Each line in the entries below that holds the word "deixa" belongs in the answer.

━━━

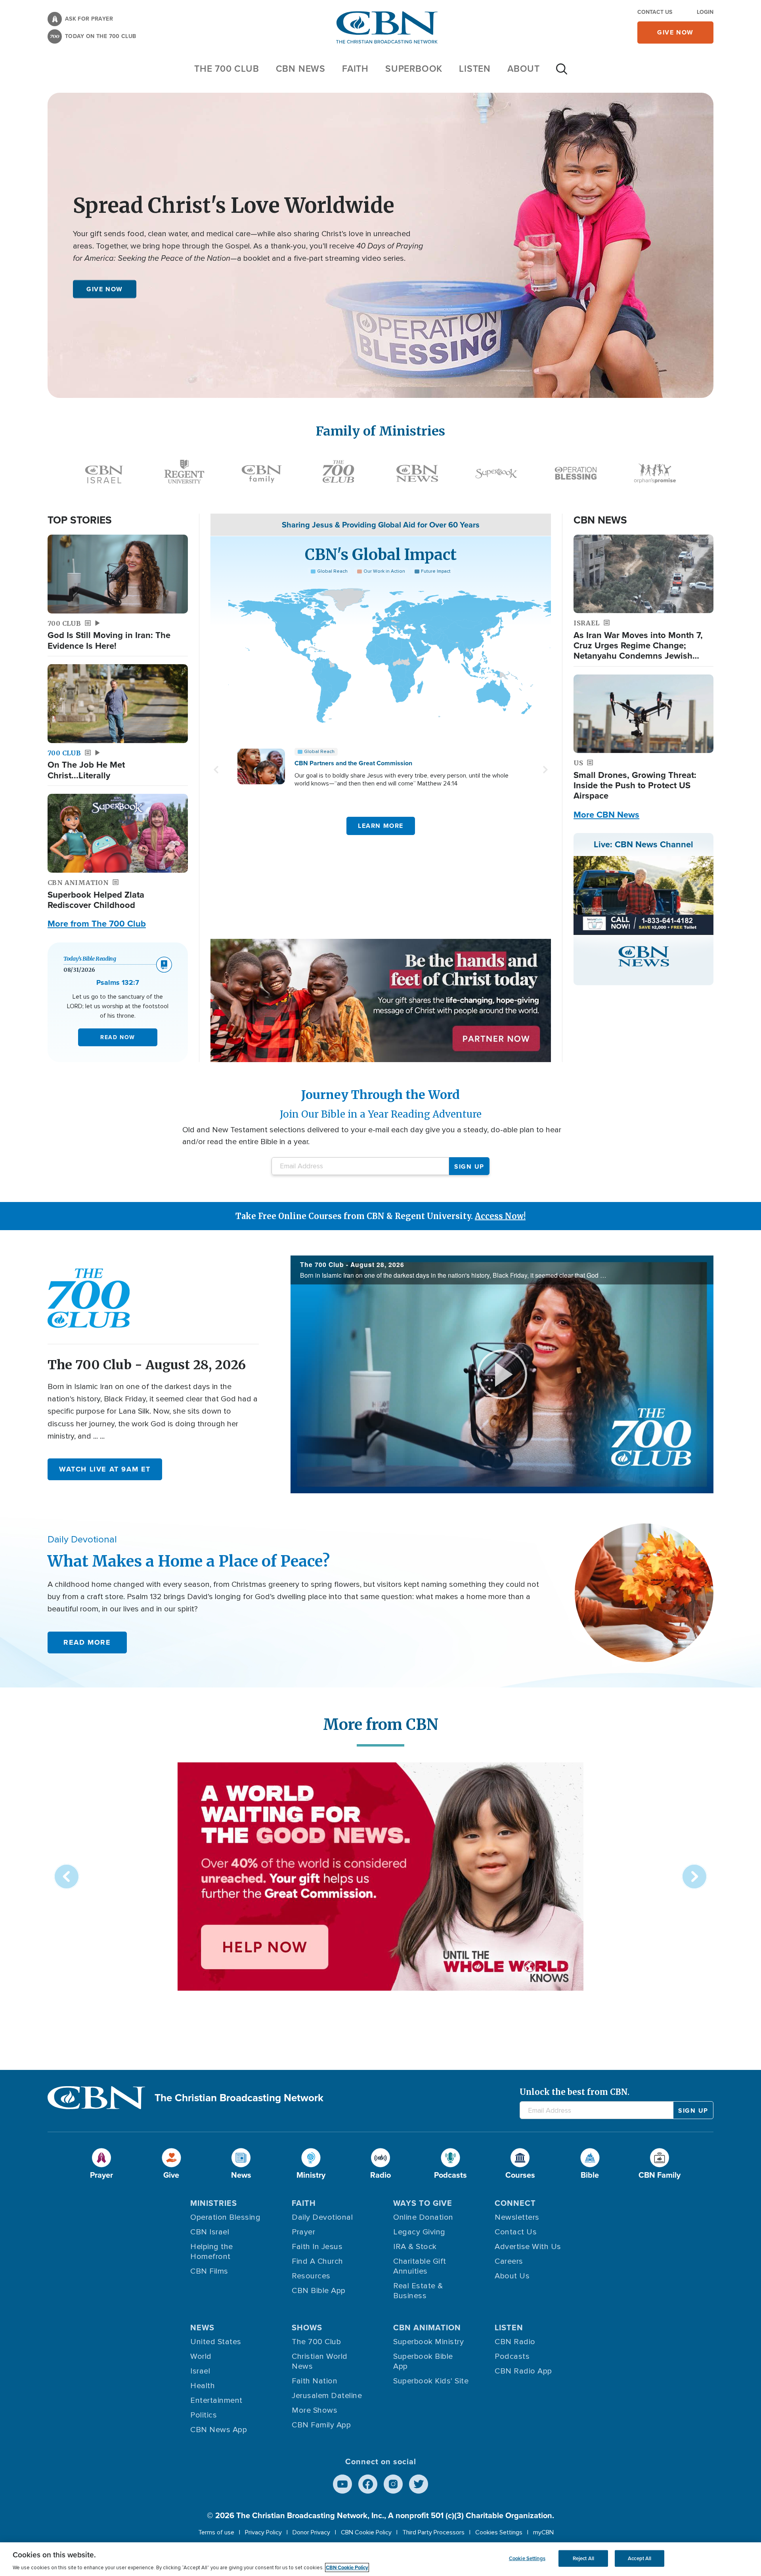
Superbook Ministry (428, 2342)
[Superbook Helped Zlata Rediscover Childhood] (118, 833)
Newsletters (517, 2217)
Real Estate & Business (418, 2291)
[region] (380, 2559)
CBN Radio (515, 2342)
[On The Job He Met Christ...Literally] (118, 703)
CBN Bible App (319, 2290)
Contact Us (654, 12)
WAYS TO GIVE (422, 2203)
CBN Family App (321, 2425)
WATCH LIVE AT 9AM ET (105, 1469)
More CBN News (606, 814)
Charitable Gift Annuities (419, 2266)
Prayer (303, 2232)
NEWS (202, 2327)
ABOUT (523, 68)
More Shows (314, 2410)
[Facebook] (367, 2484)
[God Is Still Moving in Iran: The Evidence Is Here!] (118, 574)
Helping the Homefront (211, 2251)
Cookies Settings (498, 2532)
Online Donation (423, 2217)
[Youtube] (342, 2484)
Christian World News (320, 2361)
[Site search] (561, 72)
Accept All (639, 2558)
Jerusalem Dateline (327, 2395)
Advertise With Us (528, 2246)
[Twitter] (418, 2484)
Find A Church (317, 2261)
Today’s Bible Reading (89, 958)
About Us (512, 2276)
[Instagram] (393, 2484)
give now (675, 32)
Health (202, 2386)
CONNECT (515, 2203)
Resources (311, 2276)
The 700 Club (226, 68)
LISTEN (475, 68)
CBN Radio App (523, 2371)
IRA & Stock (415, 2246)
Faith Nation (314, 2381)
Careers (509, 2261)
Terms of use (216, 2532)
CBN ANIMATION (427, 2327)
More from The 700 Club (97, 923)
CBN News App (218, 2430)
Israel (200, 2371)
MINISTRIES (213, 2203)
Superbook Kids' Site (430, 2381)
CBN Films (209, 2271)
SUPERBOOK (413, 68)
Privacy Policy (263, 2532)
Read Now (117, 1037)
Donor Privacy (311, 2532)
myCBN (543, 2532)
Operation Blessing (225, 2217)
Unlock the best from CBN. (574, 2092)
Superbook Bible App (423, 2361)
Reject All (583, 2558)
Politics (203, 2415)
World (201, 2356)
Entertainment (216, 2400)
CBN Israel (209, 2232)
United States (215, 2342)
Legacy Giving (419, 2232)
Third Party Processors (433, 2532)
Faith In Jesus (317, 2246)
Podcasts (512, 2356)
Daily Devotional (322, 2217)
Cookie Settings (527, 2558)
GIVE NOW (104, 288)
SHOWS (307, 2327)
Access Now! (500, 1216)
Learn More (380, 825)
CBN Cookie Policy (366, 2532)
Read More (87, 1642)
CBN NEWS (300, 68)
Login (705, 12)
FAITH (355, 68)
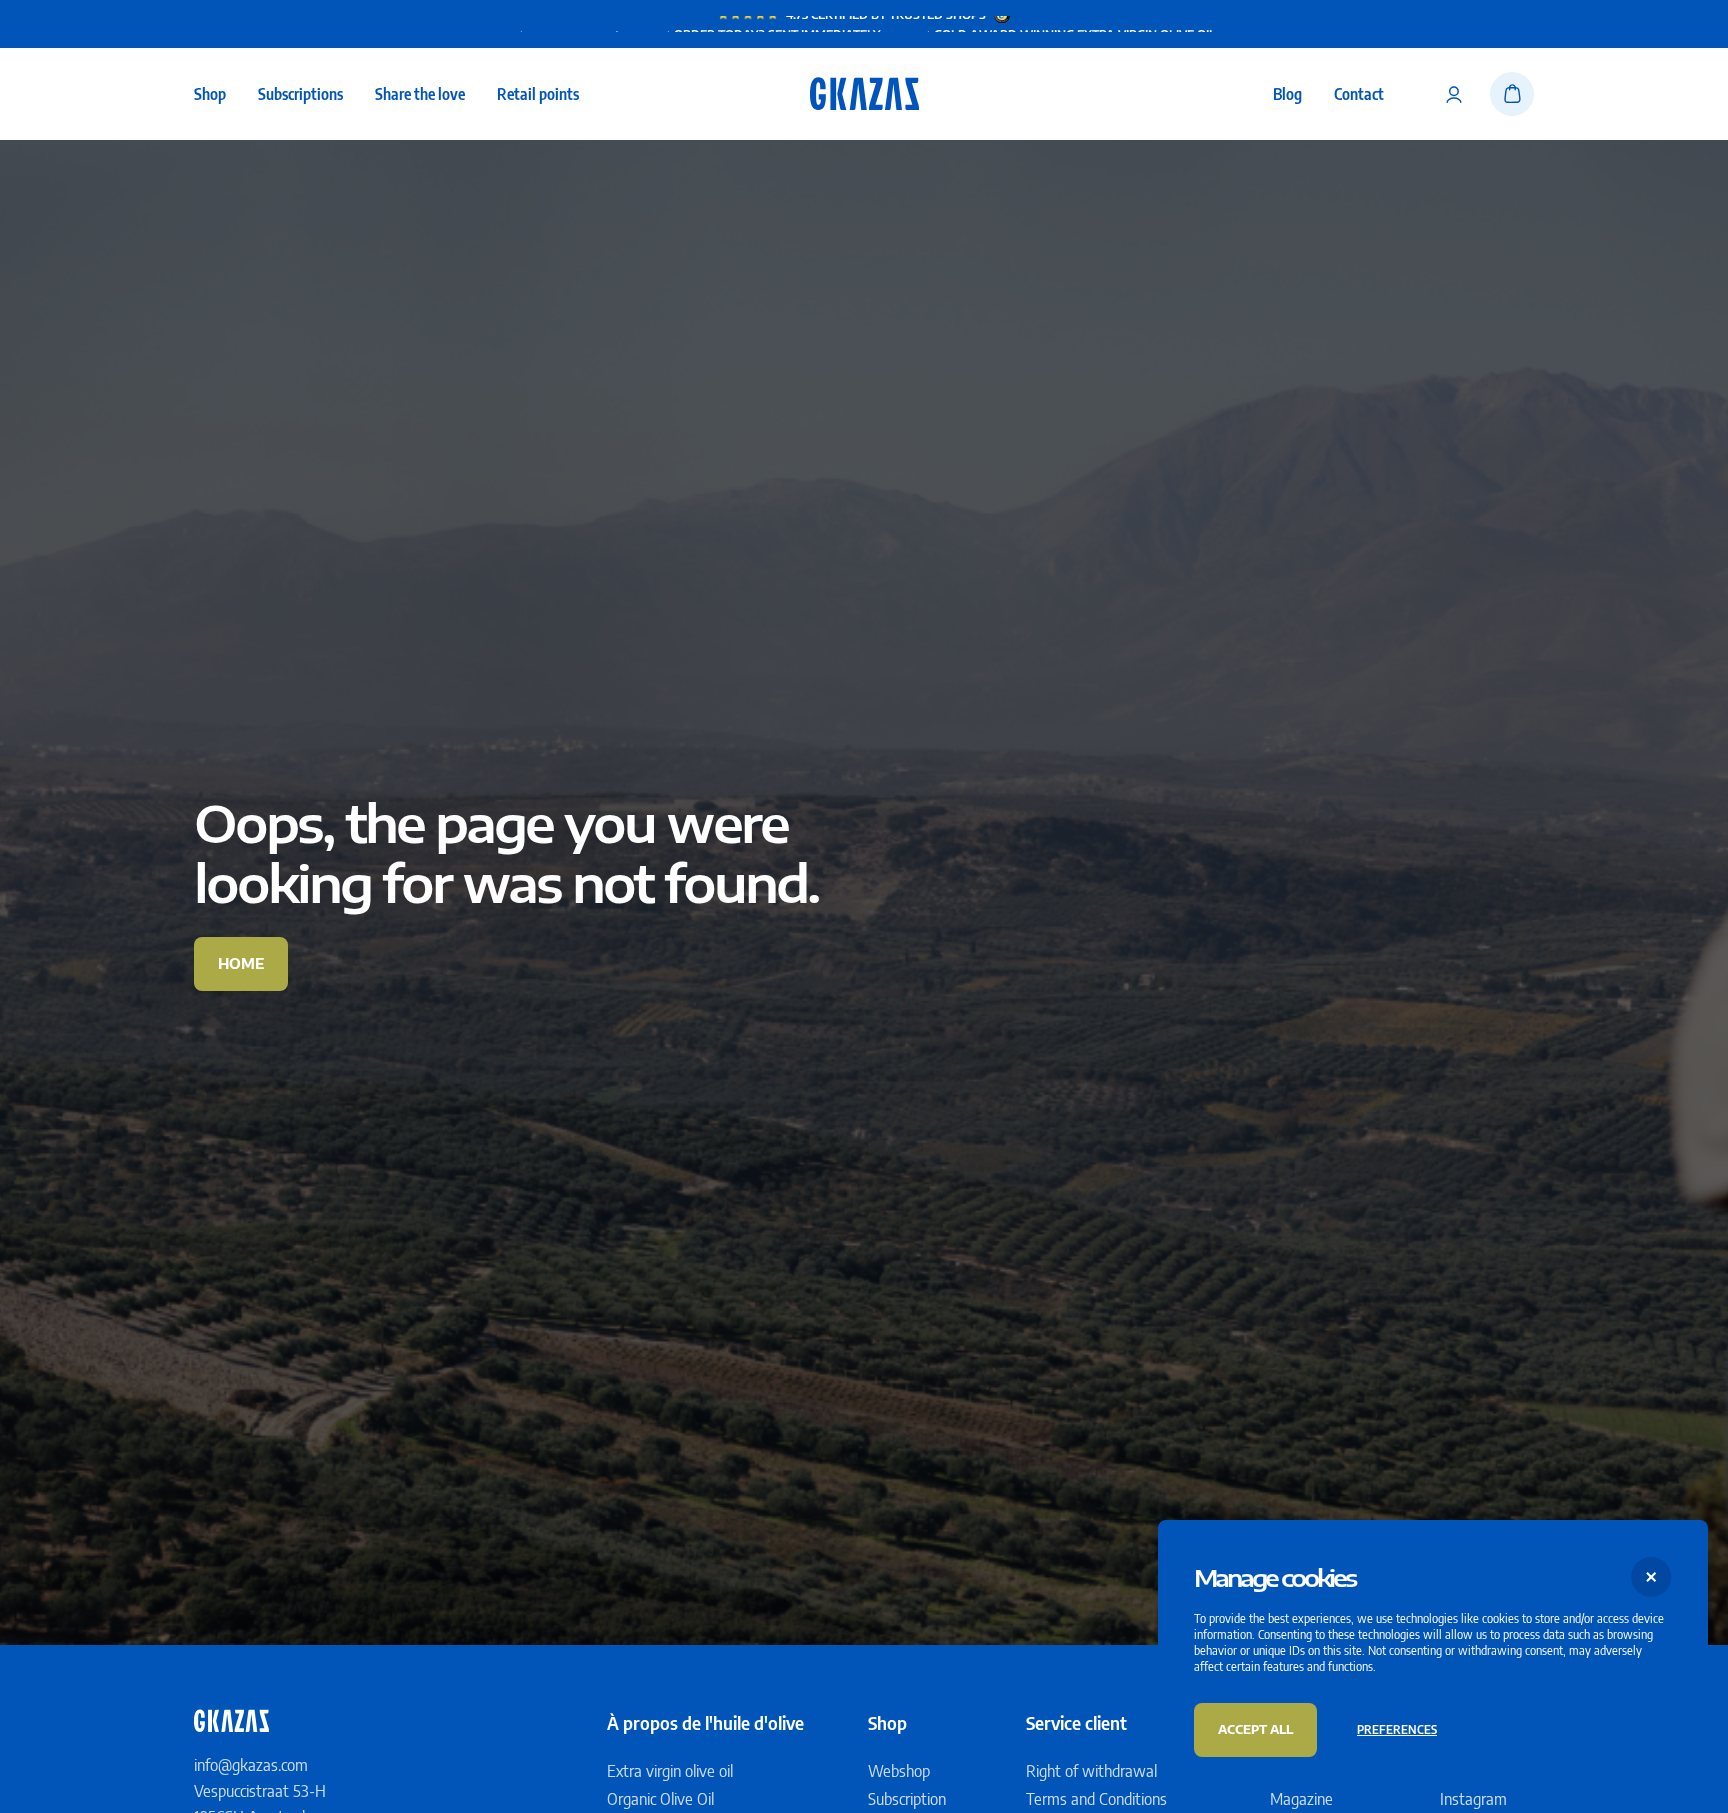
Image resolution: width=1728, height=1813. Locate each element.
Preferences (1397, 1729)
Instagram (1473, 1799)
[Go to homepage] (864, 94)
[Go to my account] (1454, 94)
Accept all (1255, 1729)
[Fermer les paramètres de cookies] (1651, 1576)
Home (241, 963)
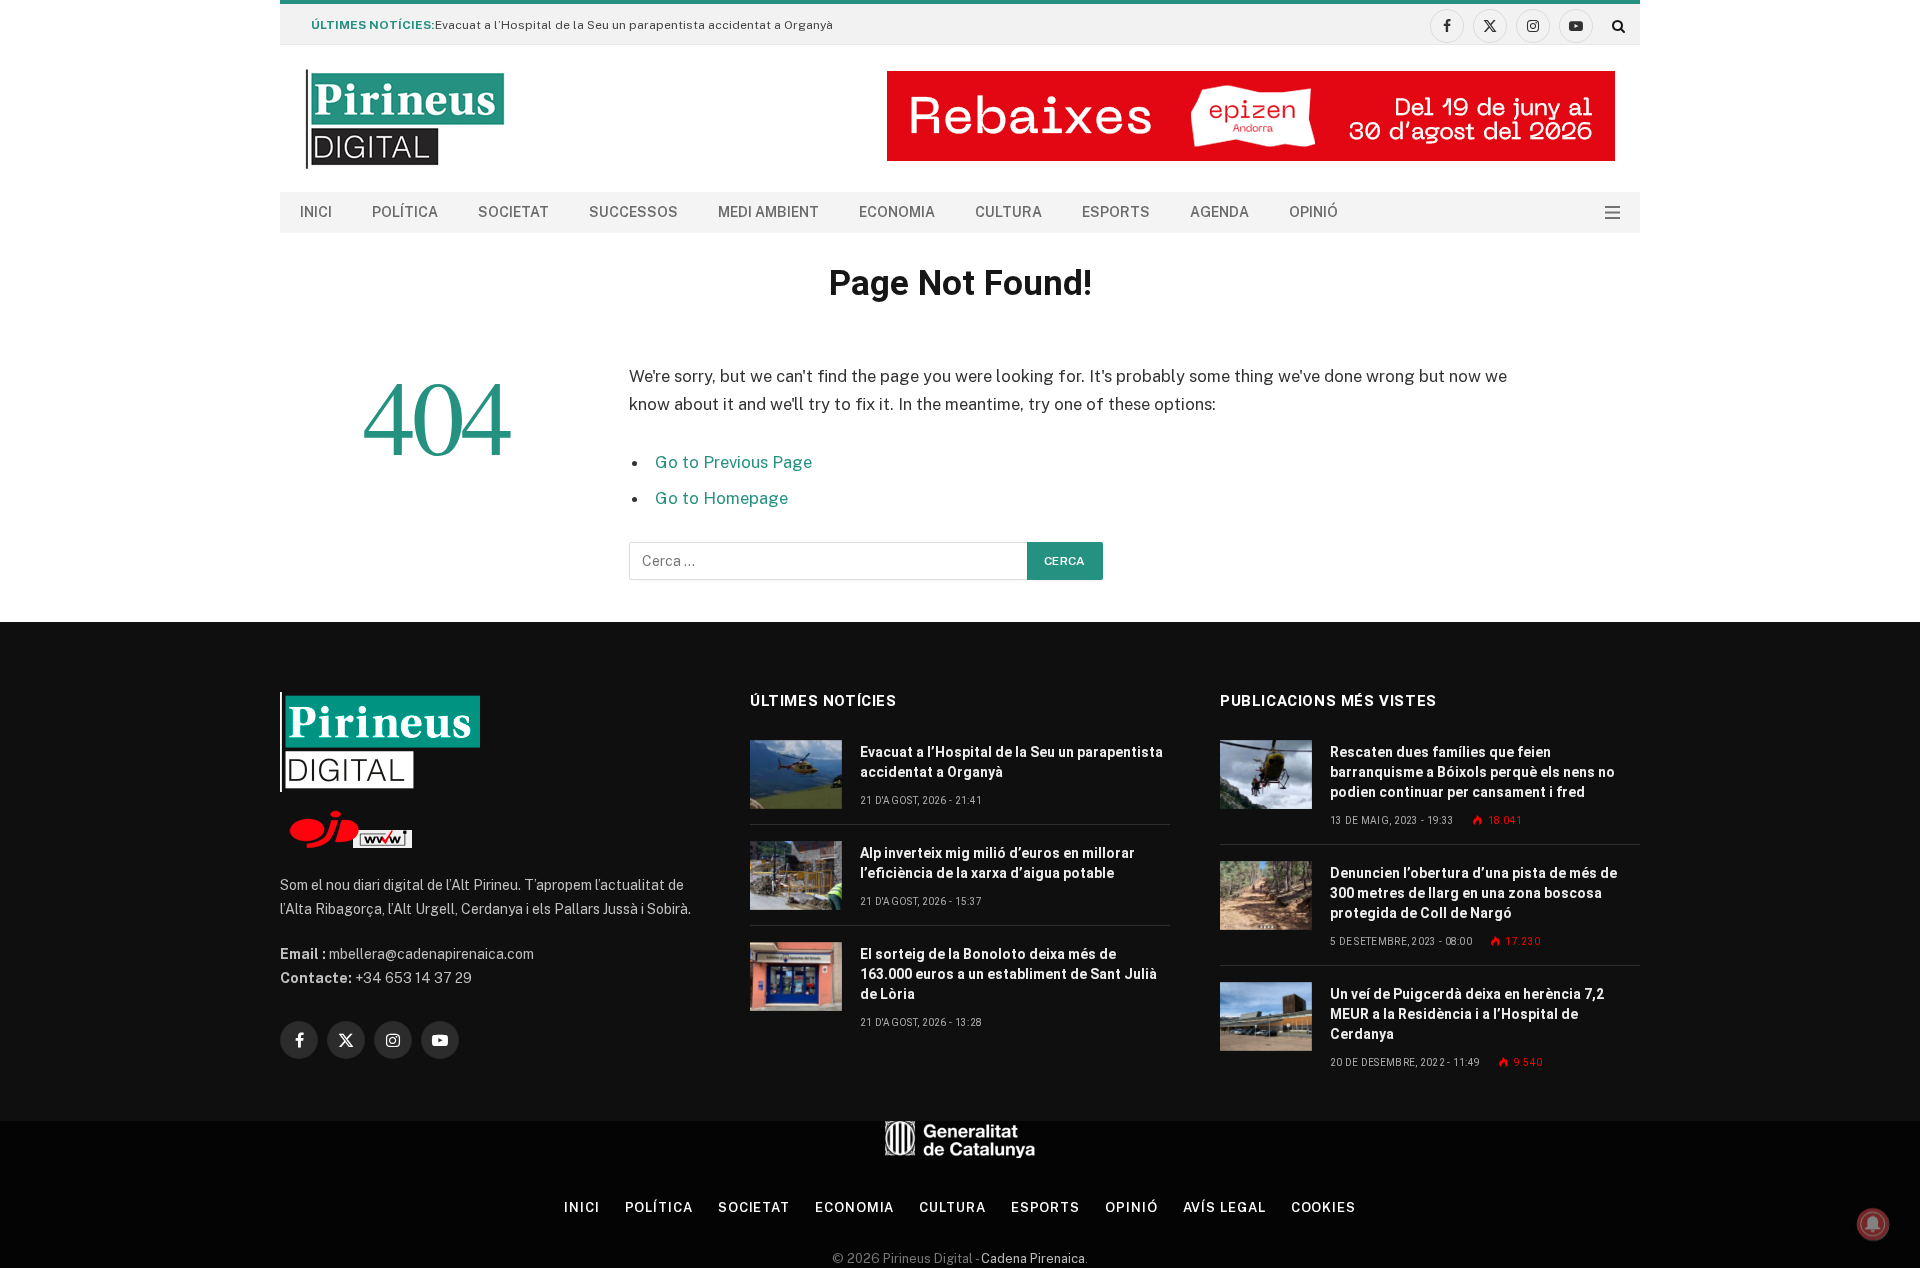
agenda (1219, 212)
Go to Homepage (721, 498)
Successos (633, 212)
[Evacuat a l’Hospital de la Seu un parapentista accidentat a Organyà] (796, 774)
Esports (1116, 212)
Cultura (1008, 212)
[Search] (1616, 25)
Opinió (1313, 212)
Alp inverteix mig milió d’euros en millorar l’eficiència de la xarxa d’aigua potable (997, 863)
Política (405, 212)
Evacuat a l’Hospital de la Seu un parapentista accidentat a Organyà (634, 25)
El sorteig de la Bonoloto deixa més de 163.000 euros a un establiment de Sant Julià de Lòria (1008, 974)
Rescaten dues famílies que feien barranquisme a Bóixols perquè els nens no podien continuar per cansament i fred (1472, 772)
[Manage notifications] (1873, 1224)
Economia (897, 212)
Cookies (1323, 1207)
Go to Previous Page (733, 462)
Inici (316, 212)
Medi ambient (768, 212)
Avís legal (1224, 1207)
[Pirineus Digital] (405, 119)
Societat (513, 212)
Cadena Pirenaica (1031, 1258)
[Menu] (1612, 212)
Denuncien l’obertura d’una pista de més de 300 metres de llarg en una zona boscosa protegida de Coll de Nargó (1473, 893)
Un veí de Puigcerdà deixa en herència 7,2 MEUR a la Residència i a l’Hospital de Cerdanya (1467, 1014)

━━━

■ SOLVED EXERCISE:
El sorteig de la Bonoloto deixa més de 163.000 euros a un establiment de Sant Julià de Lòria (1008, 974)
Un veí de Puigcerdà deixa en herència 7,2 MEUR a la Residència i a l’Hospital de Cerdanya (1467, 1014)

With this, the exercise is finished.